During the early days of Dutch settlement in the Cape area, the Breede River Valley was only accessible through the Roodezand Pass, a road that snaked through the Hottentots Holland, Wemmershoek and Slanghoek Mountains to the Groot Winterhoek Mountains and into the rift of the Valley.
The area was known as a hunter’s paradise, because it was abundant in game and wild birds. In the early 1700s, European farmers started settling along the Breede River Valley, which was first inhabited by San hunters and Khoi farmers. The settlers quickly made trading arrangements with the tribes, and life along the Valley was relatively good.
During the British occupation of South Africa, the Cape Colony expanded as European settlers moved towards the interior of the region. Farm plots were being sold off in the area, and in 1820 Worcester came to be, comprising of 144 plots of land. The town grew rapidly as the farms expanded and trading started taking place in the market square.
Due to the Breede River Valley’s fertile soils, agriculture flourished early on. Wine production started around the 1860s, and today the Valley is the largest wine-producing region in South Africa.
British colonial administrator Lord Charles Somerset named the town after his eldest brother, the Marquis of Worcester. Captain Charles Trappes was in charge of planning the town, and laid out wide streets and large spaces between the houses.
The Worcester District Council was proclaimed in 1855, with boundaries set in all directions. The town experienced an economic boom in the 1860s due to its thriving agricultural practices, and by the 1890s the population had grown rapidly. It then separated into a rich, middle-class section and a poorer area for low-income households.

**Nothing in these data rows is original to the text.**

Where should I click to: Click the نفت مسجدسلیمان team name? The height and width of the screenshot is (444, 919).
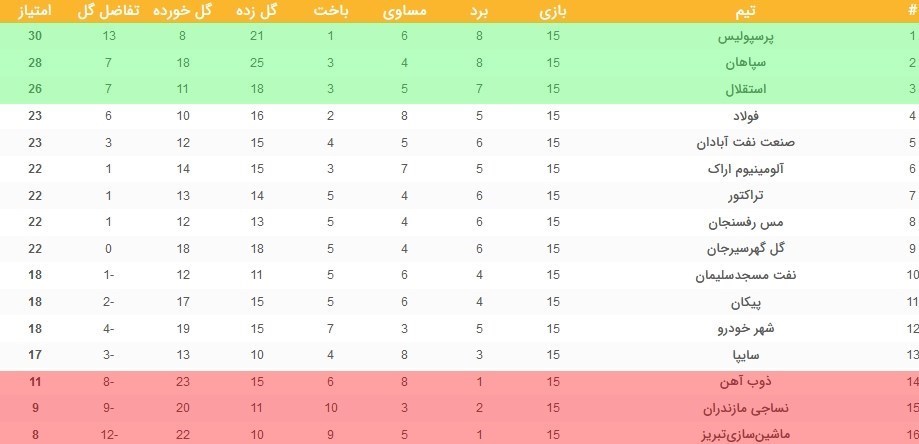(x=734, y=275)
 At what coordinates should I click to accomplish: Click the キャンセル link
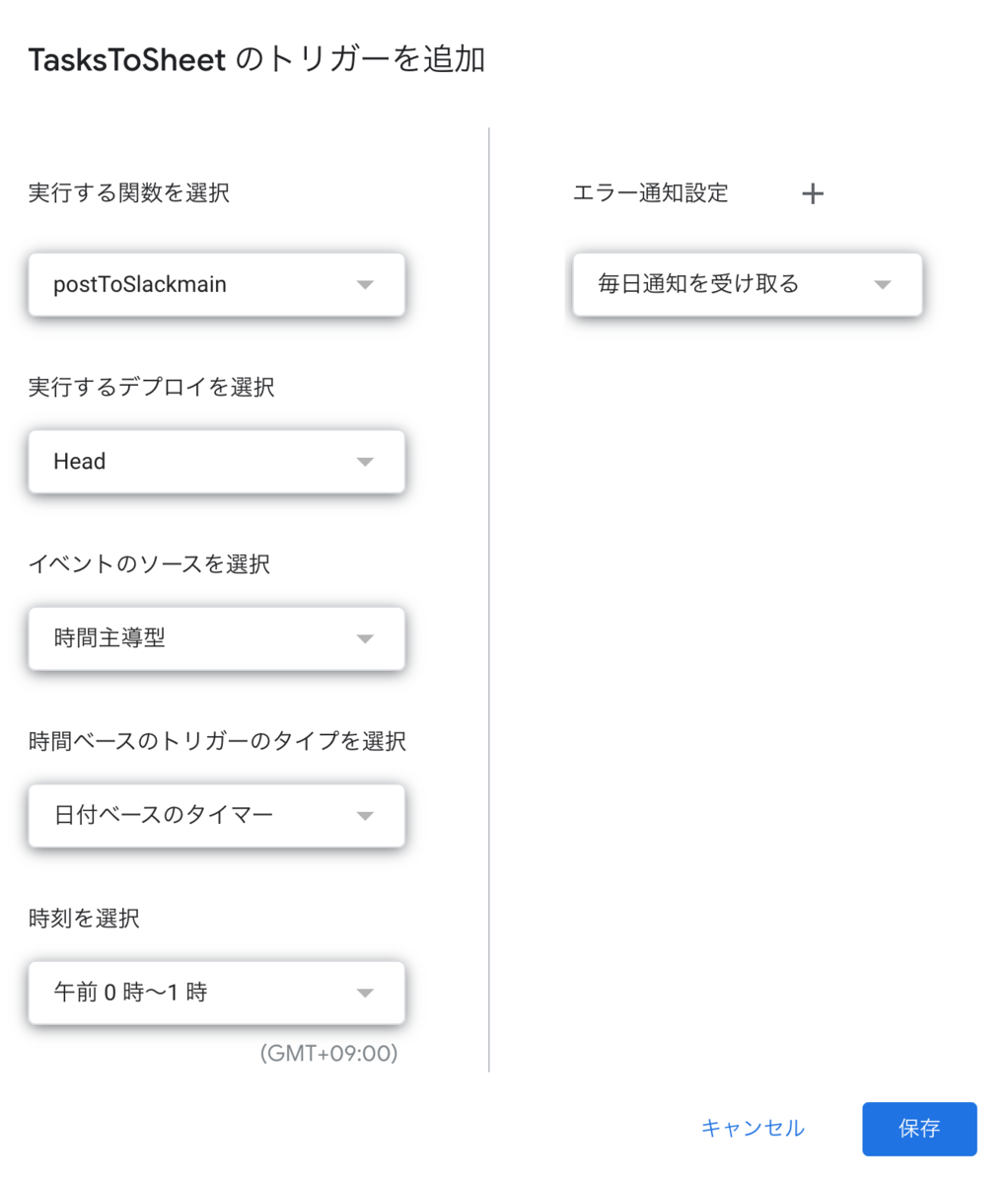[x=753, y=1128]
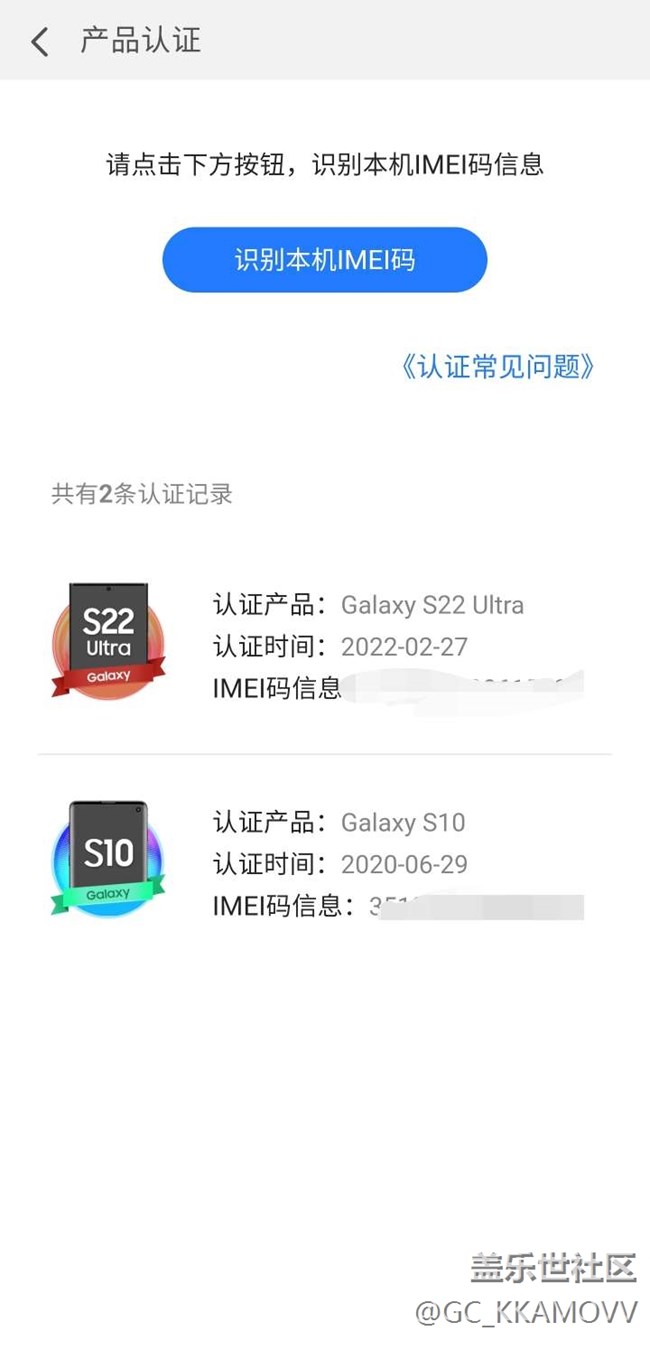The image size is (650, 1350).
Task: Click the 盖乐世社区 watermark
Action: coord(553,1268)
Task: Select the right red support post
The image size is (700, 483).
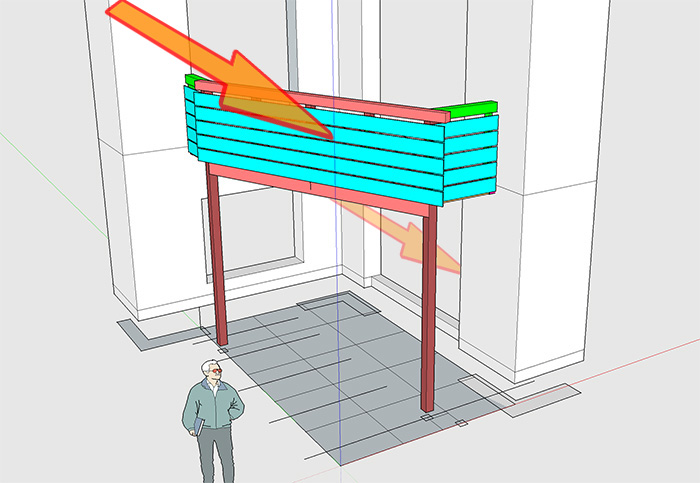Action: click(x=430, y=310)
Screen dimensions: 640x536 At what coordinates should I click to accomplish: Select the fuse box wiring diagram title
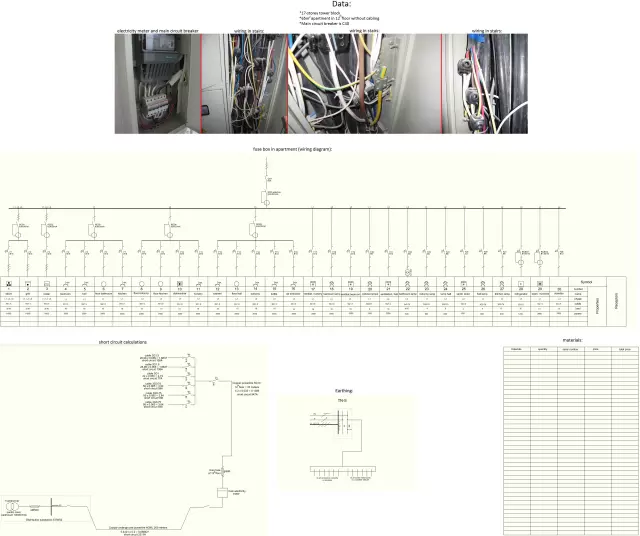pos(292,148)
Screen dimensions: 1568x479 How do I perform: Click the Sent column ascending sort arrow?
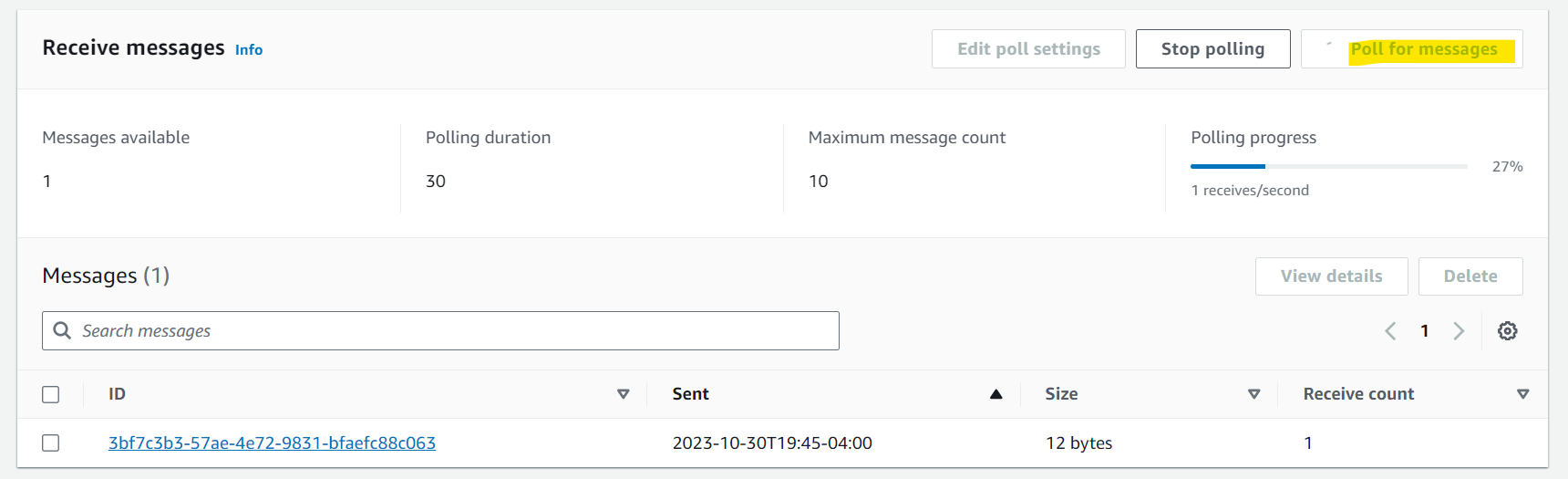(996, 394)
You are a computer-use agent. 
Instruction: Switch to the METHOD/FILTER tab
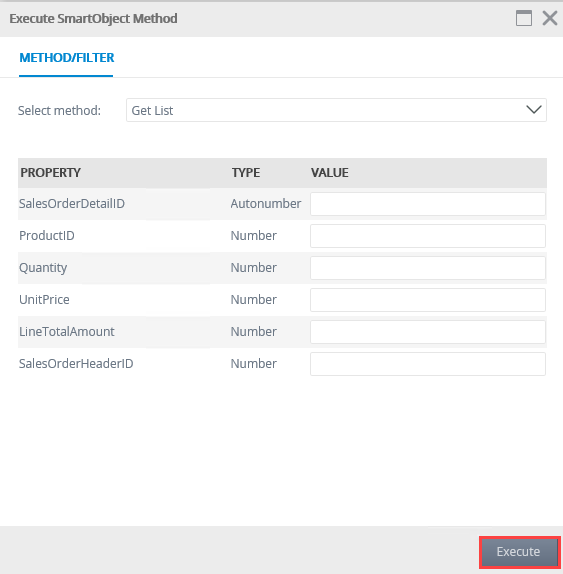pos(66,58)
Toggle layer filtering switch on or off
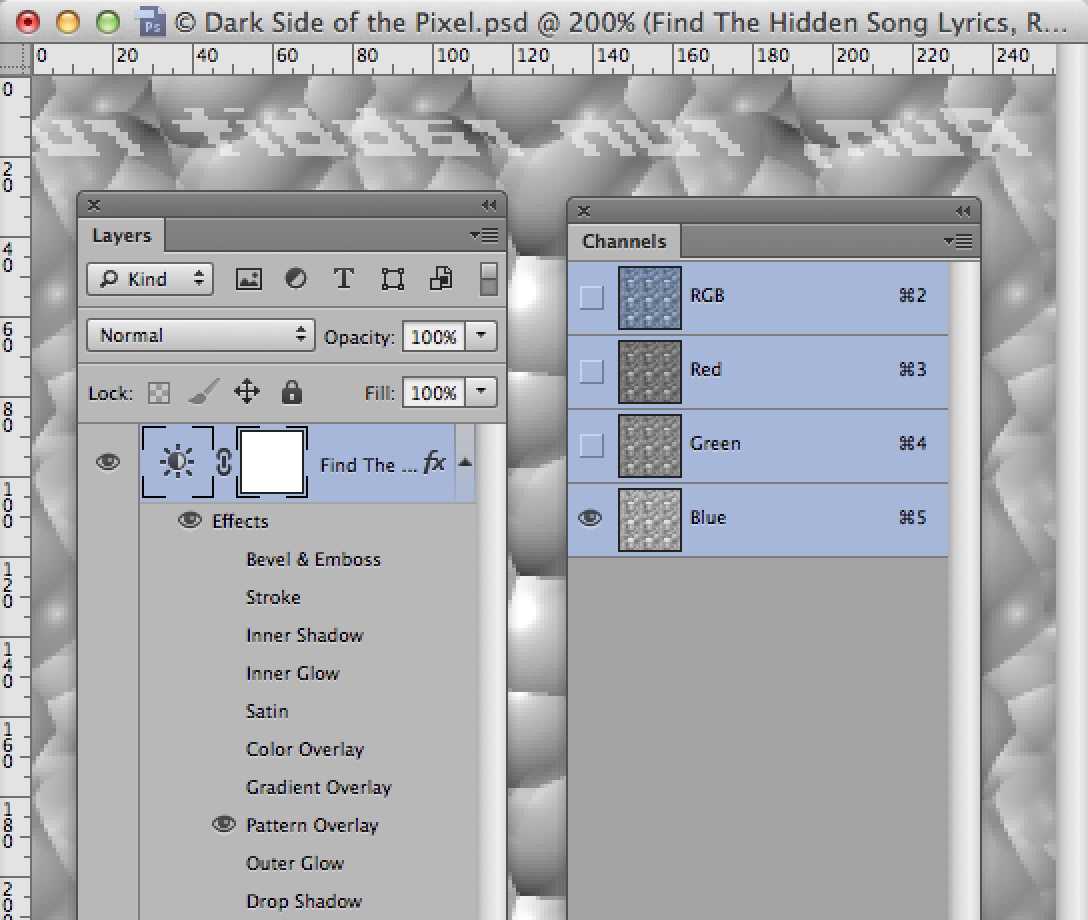 tap(488, 279)
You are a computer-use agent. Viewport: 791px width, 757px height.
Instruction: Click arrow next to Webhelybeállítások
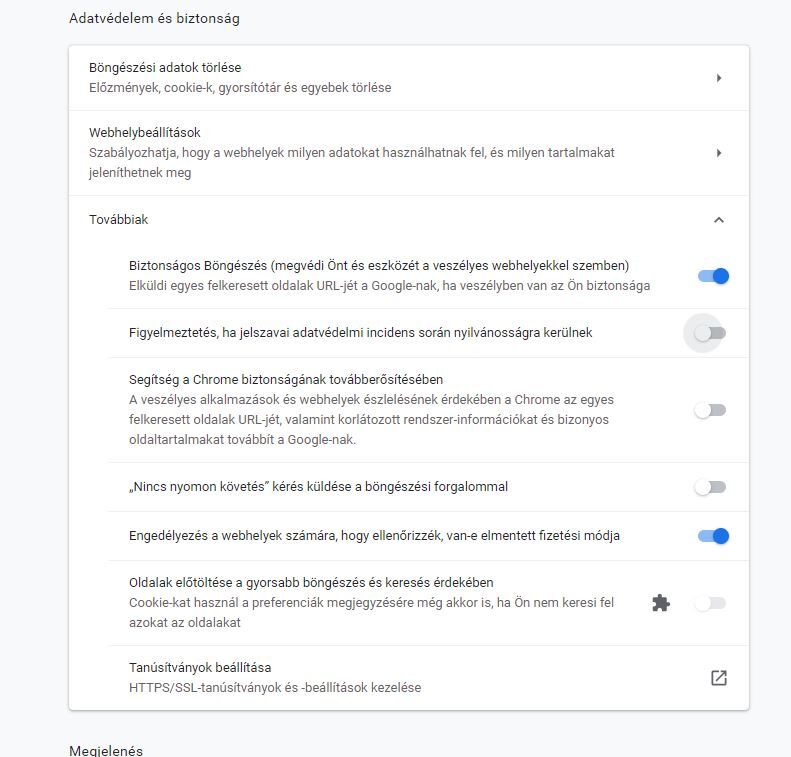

Worcester became a municipality in 1895 and a town council was elected. During this time, the town underwent enormous growth - the first town hall was erected, the Worcester Gold Mining Company Ltd was founded and a railway line was built.
Today Worcester is an important viticultural centre, and fruit processing and canning, brandy distilling, wool milling and light manufacturing are its economic mainstays.